(Interface element records)
(begin)

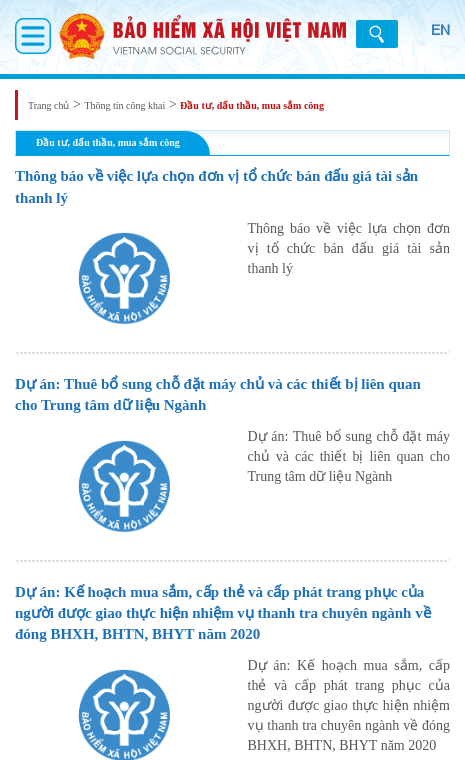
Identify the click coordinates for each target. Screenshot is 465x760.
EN (440, 30)
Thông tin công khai (124, 105)
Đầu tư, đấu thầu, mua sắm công (252, 105)
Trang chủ (48, 105)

(end)

Please tally the lines of the items above that contain the string "công", counting only matches with the same case, and give only the number.

2